Given records =

-- -- --

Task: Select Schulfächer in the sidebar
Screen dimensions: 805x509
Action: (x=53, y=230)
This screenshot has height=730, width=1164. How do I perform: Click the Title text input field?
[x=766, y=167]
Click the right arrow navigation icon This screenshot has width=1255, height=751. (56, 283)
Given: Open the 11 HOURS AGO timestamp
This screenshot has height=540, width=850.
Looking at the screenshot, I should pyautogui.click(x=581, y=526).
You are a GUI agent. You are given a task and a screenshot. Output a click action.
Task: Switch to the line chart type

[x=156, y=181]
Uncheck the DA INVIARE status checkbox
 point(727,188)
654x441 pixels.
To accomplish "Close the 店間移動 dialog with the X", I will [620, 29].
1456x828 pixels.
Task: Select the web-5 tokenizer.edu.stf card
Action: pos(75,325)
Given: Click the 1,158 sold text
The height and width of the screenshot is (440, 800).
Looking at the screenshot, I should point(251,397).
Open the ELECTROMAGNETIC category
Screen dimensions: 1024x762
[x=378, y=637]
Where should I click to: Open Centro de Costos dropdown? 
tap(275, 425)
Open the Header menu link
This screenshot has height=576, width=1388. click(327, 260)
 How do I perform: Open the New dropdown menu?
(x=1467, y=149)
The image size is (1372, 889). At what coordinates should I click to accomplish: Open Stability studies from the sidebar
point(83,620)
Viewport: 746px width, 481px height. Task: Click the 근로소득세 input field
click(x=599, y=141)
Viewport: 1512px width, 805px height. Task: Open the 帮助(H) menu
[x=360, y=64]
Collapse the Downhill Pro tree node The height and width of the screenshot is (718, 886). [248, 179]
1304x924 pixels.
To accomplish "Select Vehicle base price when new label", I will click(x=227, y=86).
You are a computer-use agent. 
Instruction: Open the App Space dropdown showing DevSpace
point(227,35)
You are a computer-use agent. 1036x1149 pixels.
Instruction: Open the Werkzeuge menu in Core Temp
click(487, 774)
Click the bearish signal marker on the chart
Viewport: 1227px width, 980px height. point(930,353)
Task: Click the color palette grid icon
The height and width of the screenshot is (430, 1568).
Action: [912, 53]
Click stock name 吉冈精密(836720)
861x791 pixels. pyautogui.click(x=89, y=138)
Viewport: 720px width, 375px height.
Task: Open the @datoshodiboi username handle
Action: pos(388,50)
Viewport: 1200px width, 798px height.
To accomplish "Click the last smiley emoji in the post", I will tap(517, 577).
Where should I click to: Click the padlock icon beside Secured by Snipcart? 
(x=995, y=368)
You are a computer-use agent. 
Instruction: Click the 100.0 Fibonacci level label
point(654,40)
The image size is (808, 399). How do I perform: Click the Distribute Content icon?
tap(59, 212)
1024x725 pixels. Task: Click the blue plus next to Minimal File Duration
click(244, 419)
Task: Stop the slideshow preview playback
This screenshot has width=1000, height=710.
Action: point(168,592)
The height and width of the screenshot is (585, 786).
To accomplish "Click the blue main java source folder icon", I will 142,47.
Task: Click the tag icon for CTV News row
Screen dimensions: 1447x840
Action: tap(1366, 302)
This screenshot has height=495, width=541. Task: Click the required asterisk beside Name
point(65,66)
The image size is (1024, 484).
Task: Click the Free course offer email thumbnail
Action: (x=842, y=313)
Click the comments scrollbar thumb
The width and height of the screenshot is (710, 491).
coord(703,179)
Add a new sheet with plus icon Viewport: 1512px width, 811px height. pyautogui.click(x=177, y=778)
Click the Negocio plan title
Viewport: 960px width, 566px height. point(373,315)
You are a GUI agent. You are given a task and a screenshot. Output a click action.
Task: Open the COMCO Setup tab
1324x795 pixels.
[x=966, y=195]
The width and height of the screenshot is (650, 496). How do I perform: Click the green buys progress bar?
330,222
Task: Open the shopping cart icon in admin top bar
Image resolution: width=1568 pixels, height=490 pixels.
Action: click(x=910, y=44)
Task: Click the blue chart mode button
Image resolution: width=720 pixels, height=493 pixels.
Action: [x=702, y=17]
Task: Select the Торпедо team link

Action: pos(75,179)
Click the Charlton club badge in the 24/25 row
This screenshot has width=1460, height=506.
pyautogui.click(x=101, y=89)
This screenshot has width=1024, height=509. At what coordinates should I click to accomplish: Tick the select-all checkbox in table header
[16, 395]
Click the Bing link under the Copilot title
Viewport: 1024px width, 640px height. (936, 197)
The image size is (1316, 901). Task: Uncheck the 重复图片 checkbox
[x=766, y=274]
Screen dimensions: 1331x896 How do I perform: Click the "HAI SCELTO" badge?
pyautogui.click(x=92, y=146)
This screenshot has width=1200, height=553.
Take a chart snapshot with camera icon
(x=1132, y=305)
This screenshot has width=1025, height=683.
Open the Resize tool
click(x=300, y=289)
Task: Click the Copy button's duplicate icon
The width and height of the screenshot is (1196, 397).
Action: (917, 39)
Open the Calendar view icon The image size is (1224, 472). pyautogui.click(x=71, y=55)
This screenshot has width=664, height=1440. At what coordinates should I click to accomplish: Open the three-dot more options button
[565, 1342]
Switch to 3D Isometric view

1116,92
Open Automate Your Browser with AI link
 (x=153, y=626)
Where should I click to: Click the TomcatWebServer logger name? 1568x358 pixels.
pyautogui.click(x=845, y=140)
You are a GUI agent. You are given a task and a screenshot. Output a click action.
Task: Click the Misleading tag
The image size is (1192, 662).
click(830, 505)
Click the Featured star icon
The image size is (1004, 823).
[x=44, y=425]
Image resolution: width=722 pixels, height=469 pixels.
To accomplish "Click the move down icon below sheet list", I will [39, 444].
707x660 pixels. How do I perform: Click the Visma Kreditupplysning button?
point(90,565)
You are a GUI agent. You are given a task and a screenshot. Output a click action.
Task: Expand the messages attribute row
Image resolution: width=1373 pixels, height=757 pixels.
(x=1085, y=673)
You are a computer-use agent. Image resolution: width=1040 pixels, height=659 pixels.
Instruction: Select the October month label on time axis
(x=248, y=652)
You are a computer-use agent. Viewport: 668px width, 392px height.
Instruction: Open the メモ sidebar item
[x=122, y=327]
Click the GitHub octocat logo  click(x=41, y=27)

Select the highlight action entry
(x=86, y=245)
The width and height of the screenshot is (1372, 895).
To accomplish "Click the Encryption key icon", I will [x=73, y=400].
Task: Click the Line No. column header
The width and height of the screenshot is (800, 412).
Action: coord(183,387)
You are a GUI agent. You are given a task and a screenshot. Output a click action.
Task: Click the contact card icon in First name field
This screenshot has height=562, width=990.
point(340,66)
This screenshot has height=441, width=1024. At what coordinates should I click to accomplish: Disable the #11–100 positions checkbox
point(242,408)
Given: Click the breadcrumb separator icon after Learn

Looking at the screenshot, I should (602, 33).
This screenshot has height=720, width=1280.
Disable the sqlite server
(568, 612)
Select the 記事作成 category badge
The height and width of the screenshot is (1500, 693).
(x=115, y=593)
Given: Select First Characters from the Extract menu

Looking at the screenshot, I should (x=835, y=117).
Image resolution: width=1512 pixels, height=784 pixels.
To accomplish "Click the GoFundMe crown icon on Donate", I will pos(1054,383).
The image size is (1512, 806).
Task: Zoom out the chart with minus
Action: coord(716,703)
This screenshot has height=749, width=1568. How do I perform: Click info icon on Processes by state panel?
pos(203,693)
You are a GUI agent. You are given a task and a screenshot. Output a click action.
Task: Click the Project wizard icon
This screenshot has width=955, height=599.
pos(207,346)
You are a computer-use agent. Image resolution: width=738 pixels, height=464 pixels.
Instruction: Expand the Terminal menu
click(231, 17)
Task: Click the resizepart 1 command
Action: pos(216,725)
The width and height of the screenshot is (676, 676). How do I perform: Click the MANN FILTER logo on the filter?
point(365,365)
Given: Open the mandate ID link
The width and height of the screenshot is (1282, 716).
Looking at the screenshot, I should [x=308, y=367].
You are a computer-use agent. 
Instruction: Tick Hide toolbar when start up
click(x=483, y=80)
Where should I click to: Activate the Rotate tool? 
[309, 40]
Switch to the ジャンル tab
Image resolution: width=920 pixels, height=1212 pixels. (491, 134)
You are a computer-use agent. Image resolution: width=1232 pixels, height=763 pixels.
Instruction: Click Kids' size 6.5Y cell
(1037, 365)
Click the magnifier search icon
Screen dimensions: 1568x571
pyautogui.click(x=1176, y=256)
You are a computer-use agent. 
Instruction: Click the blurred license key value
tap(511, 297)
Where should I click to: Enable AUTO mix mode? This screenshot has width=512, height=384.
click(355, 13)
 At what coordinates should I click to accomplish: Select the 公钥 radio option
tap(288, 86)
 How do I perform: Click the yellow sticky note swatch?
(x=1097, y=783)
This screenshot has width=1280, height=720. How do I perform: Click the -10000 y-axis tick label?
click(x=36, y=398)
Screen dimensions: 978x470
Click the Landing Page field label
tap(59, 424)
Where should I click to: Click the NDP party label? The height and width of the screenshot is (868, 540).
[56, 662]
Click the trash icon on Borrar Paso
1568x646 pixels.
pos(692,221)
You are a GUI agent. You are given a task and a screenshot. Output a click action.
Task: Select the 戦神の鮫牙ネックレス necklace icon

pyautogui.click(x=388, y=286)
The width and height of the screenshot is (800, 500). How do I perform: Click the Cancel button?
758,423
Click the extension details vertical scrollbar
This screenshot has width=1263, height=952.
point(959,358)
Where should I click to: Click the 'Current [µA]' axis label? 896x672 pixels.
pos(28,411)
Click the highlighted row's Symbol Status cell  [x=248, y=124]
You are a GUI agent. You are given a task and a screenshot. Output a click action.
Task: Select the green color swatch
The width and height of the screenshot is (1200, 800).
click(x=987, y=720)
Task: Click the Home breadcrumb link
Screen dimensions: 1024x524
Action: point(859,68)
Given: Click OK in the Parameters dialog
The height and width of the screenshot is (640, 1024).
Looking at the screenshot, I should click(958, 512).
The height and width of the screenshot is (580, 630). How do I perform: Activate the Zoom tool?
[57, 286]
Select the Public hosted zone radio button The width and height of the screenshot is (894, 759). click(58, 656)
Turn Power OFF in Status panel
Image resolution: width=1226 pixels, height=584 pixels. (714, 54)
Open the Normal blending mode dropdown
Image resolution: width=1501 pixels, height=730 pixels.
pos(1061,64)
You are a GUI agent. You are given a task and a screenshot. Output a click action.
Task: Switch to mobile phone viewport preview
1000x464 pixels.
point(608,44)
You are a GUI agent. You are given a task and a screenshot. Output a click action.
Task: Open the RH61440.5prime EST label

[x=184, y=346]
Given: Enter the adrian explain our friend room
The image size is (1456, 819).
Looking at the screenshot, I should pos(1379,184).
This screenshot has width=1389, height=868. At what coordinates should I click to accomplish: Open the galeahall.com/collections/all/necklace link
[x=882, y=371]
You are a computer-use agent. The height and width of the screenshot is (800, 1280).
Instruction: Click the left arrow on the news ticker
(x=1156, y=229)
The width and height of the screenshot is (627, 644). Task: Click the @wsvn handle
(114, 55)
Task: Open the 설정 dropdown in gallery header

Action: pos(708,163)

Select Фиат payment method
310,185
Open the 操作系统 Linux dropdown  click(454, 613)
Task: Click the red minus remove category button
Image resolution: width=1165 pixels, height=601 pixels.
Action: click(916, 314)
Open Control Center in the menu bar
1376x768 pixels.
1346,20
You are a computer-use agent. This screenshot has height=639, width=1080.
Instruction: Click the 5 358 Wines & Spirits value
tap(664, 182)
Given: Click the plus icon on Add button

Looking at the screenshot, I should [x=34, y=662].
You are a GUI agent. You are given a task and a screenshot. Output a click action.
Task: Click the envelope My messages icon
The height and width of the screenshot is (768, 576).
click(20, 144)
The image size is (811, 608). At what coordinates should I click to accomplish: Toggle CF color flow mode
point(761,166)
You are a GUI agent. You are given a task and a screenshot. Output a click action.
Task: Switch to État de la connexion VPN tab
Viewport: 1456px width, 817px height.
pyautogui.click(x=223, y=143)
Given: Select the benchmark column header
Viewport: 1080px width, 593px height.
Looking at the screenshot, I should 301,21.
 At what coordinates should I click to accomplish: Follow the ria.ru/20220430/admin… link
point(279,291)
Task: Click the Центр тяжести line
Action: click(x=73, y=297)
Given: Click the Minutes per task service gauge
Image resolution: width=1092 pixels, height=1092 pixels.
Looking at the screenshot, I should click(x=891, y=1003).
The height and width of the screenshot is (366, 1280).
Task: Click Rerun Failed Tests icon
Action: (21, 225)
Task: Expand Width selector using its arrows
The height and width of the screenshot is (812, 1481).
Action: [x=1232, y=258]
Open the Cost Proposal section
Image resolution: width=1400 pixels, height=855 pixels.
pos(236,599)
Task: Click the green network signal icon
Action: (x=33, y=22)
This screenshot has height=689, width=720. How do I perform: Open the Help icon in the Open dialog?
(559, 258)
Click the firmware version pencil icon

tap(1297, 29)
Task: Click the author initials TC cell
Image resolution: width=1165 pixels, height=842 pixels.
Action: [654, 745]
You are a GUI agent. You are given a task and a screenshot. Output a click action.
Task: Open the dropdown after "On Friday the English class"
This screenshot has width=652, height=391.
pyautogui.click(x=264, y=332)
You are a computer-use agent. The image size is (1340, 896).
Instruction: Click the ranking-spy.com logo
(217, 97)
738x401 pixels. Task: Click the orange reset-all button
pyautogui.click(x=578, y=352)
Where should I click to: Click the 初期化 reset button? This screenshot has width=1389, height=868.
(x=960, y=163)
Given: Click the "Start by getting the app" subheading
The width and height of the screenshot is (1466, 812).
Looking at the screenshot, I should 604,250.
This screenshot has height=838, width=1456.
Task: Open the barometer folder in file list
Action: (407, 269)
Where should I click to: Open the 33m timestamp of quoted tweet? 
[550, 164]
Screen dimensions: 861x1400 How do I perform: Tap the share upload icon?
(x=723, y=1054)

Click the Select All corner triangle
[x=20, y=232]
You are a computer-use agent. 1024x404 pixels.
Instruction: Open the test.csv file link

-- -- --

What you need to do = All lines that contain the word "messages" should be copied from the listing.

Task output =
Task: Expand the messages attribute row
Task: Click the envelope My messages icon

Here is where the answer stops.